И когда обмывали тело, а пьяненькие дядьки поднимали его на грузовичок, который тихо, без музыки довез нас до поселкового кладбища.
Но это было так давно, не знаю, когда. Был осенний день, шел дождь, а яма на кладбище была глубокой красной от глины, которая прилипала к ботинкам и осыпалась под ногами. Незнакомые тетки сморкались в платки и велели мне бросить на мамку землю. И тут я ничего еще не испытал, только остались в памяти глухой звук земли, упавшей на крышку гроба, да торопливый звон лопат. А вот переломилось во мне, лишь когда вернулся домой и почувствовал острую боль в поддыхе.
Вдруг осознал: один. Никому не нужен. Мне стало страшно, и я заплакал. Я спрятался в чулане, чтобы меня не увидели, среди каких-то бутылок и тряпья, там и просидел, пока шла в доме поминальная гульба.
Сейчас было по-другому. Я плакал от отчаяния, что меня снова, как в детстве, отделили от родного человека и я его потерял. Потеряв один раз, уже знаешь, как страшно терять. Немца Ван-Ваныча жалко, он как дружок был. И теть-Дуню жалко, и ребят… Но без них я бы еще выжил, если что-то мне осталось. А без Зоеньки, я уже знал: не выживу.
Костя стоял за дверью, я слышал его дыхание. Но и он, наверное, догадался, почему я молчу, и не спешил говорить.
Я первый подал голос. Я спросил:
– Ты еще здесь?
Он отвечал, что здесь.
– Тогда вот… Передай, что мы не можем расстаться, что бы ни случилось… Что мы обязательно будем вместе. И если я отсюда сбегу, я вернусь в вагончик, другого пути у меня нет. А если она в это время будет у штабистов, я и туда приду, я никого сейчас не боюсь. Как решит Шабан, не знаю. Он хочет уйти в бега… А я только к ней!
– Все? – спросил Костик коротко.
– Не знаю, – сознался я. – Ты вот что… Остальные слова ты и сам знаешь… Без меня. Не буду их говорить. Но скажи, что она самый близкий мне человек на свете. Ближе не было и не будет. Теперь все.

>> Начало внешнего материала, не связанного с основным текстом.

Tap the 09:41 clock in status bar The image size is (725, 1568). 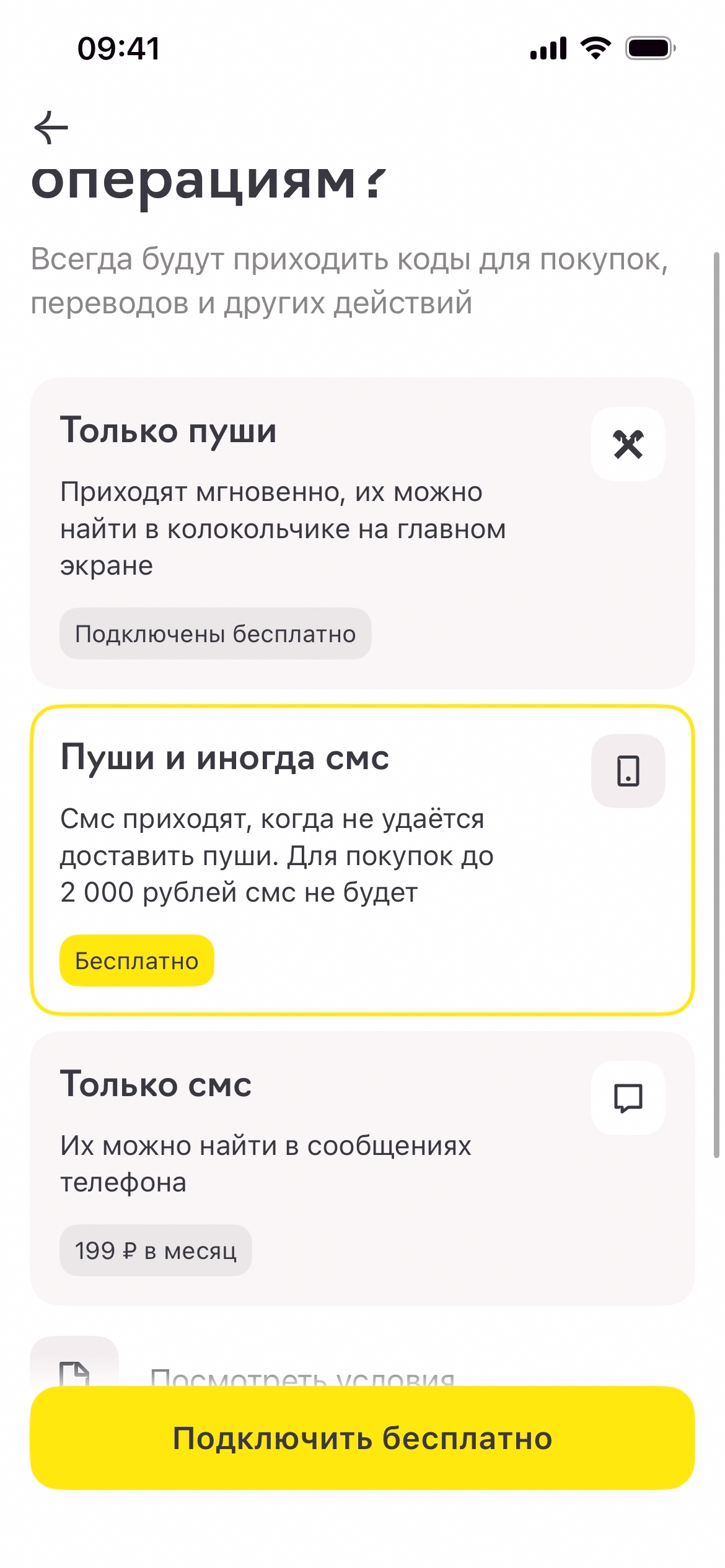pyautogui.click(x=118, y=48)
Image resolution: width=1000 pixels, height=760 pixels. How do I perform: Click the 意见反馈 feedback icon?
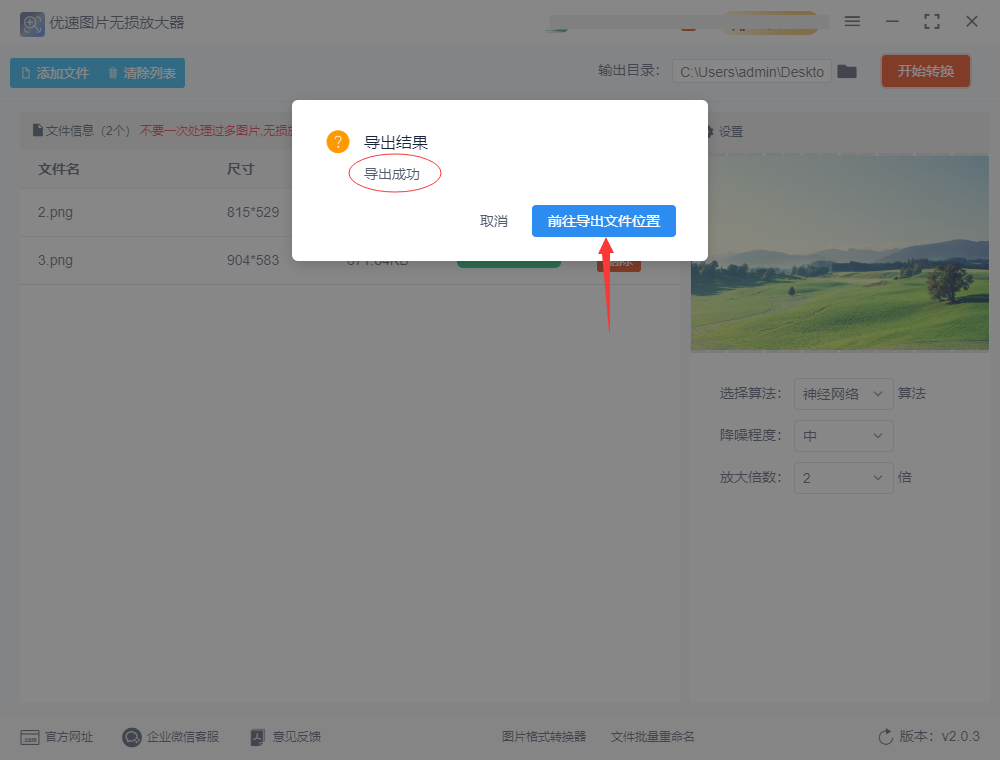click(x=257, y=737)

Костик молчал. Я вдруг испугался, что он не дослушал и ушел. Я приник к проему и услыхал, как он дышит.
– Тебе не пора?
– Давно пора. Если не успею, к утру хватятся…

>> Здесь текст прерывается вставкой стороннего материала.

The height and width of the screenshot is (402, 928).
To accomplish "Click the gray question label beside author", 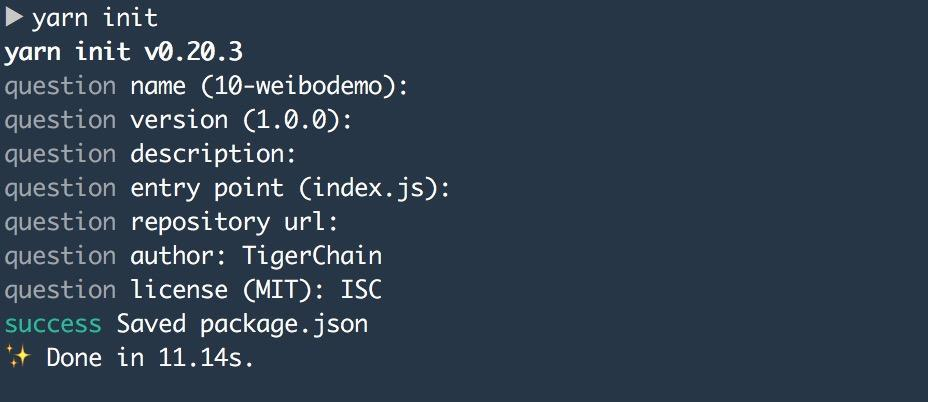I will (60, 257).
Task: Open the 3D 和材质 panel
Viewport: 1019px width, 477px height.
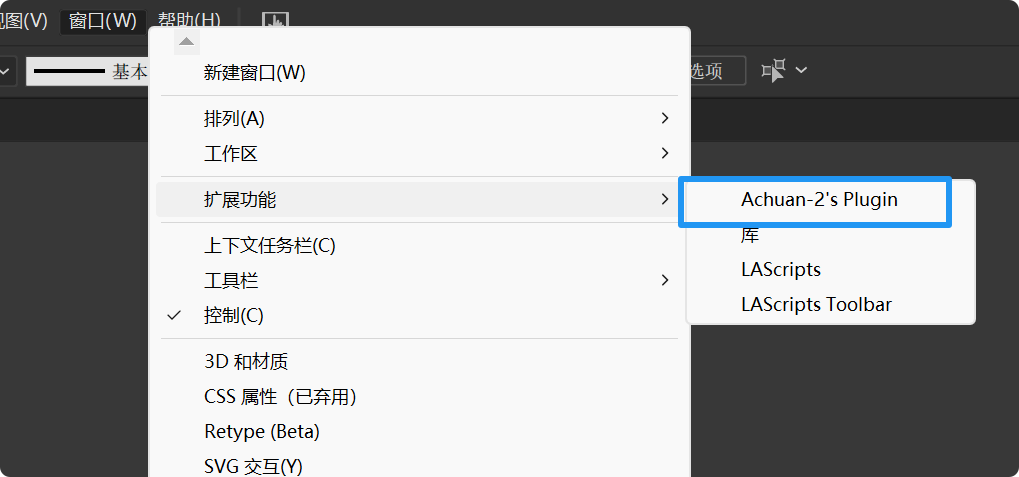Action: tap(246, 362)
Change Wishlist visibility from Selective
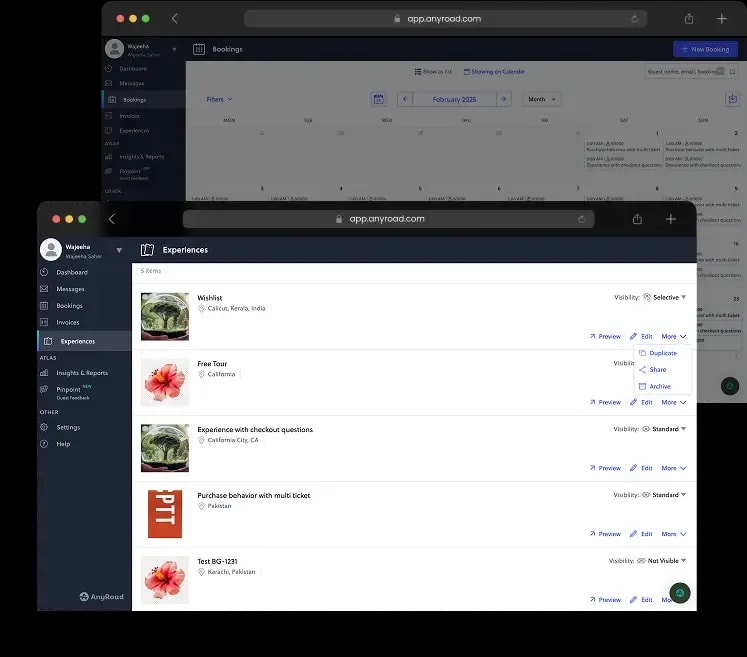Image resolution: width=747 pixels, height=657 pixels. click(665, 297)
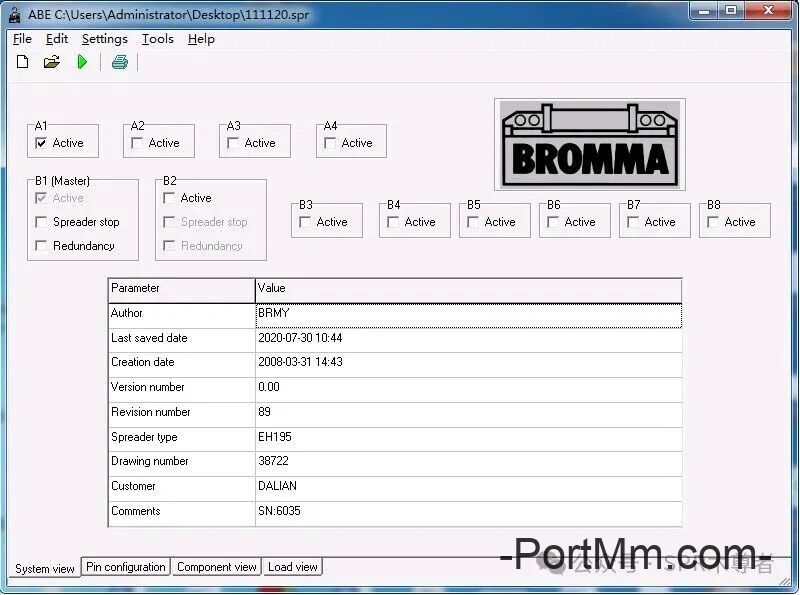Open the Help menu
Screen dimensions: 800x595
[x=200, y=39]
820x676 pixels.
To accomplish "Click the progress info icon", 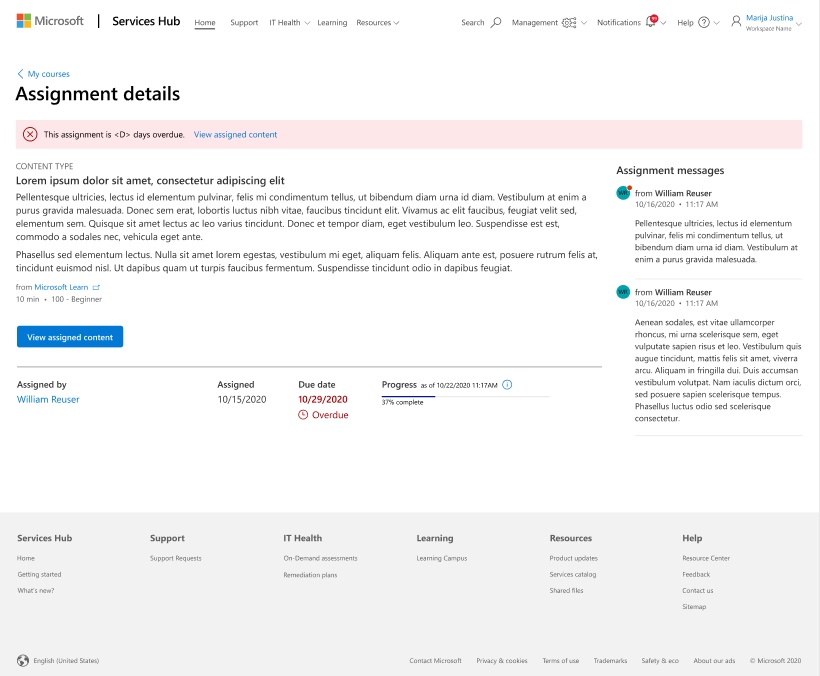I will coord(507,385).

– Но ты не пропадай, – сказал я.
Ох, напрасно я подхлестывал его, гнал в черную ночь, через лес и зверье. Да что зверье, когда бандюги кругом, а любая оголодавшая собака страшней волка! Неизвестно, как он дойдет. Надо бы вернуть, остеречь… Но уже издалека раздался его прощальный посвист: “Фью, фью… Щелк, щелк, щелк…”
15
Хозяин через бороду, не глядя в глаза, – странная привычка смотреть вкось, мимо человека, – пробурчал, выпуская нас из бани, что ночью брехала собака, а значит, чужак бродил вокруг хозяйства, и теперь он будет караулить с берданкой.
Мы с Шабаном не отвечали, опустив головы. Мне виделись сапоги, густо смазанные вонючим дегтем, полосатые штаны, заправленные в голенища, ширинка не застегнута, из нее торчат белые солдатские кальсоны.

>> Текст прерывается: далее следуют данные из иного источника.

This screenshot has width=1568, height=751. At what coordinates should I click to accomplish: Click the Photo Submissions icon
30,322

Кальсоны, видать, он носит и летом. Но никакого ответа от нас, кажись, не требовалось. Сам себе он ответил, что война, бандюги кругом, надо беречься.
“Ну и берегись!” – надо бы ему ответить. Ему есть что беречь, пусть у него голова и болит.
Частная собственность, как нас учили по книгам, – яд, который разлагает человека, мешает ему быть свободным. Ну трудяга Глотыч, никто не спорит. И по ночам не спит, собственность свою стережет, боязно ее потерять-то. Шабан прав, высчитав, что где-нибудь у него золотые николаевки заханырины! Это мы – шантрапа голоногая. У нас от ничего и отнять нечего. А что у нас есть, так это наша жизнь, которая не жизнь, как выражаются поселковые, а жестянка. Так она, и вправду, никому не нужна. Даже странно, что нас еще берегут и мы кому-то полезны: дровец там напилить, сено поворошить, картошку окучить…
Тихо-мирно нас переключили на полевые работы. Стало больше воли, больше пищи. А бежать, как ни подзуживал Шабан, мы пока не спешили.
У меня все равно путь один – обратно в вагончик. Но там не лучше. И голод, и издевательства штабных, и Петька-придурок с ружьем. А эшелон, видать, надолго загнали в тупик, если не забросили совсем.
Кому он нужен?! Если и захотят избавиться, чтобы за него не отвечать, Костик успеет до нас добежать, семь верст – не расстояние для его ног.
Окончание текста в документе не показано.